-- Task goal --
The records that follow must be repeated exactly, except for their pictures.

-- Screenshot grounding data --

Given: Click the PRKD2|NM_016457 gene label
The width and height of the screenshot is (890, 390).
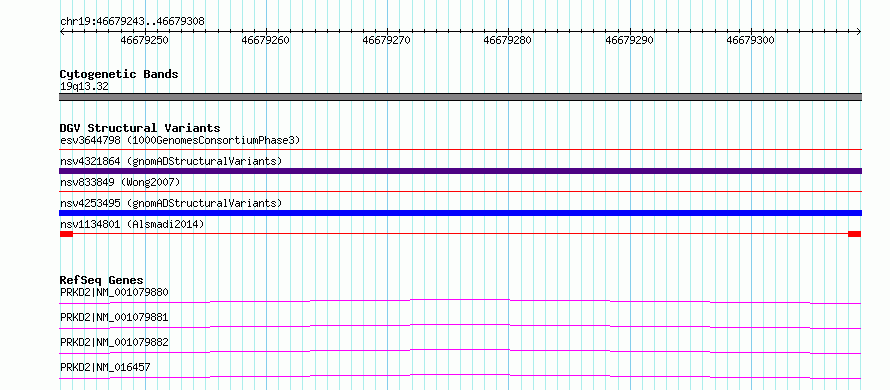Looking at the screenshot, I should [105, 368].
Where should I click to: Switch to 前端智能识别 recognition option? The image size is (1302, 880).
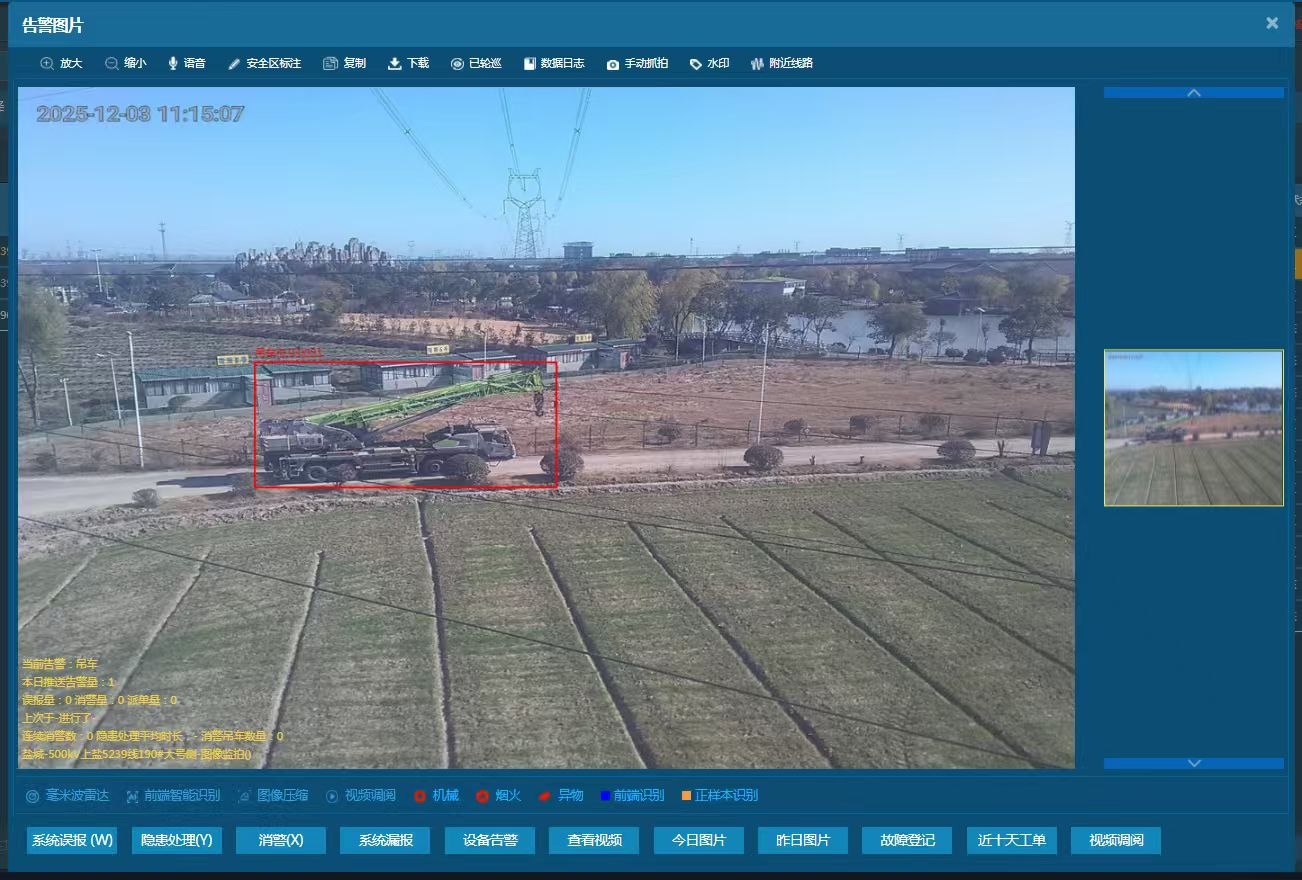coord(132,796)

-- Solution to this task --
Given: Click the PRKD2|NM_016457 gene label
The width and height of the screenshot is (890, 390).
Looking at the screenshot, I should [105, 368].
Where should I click to: Switch to 前端智能识别 recognition option? The image size is (1302, 880).
coord(132,796)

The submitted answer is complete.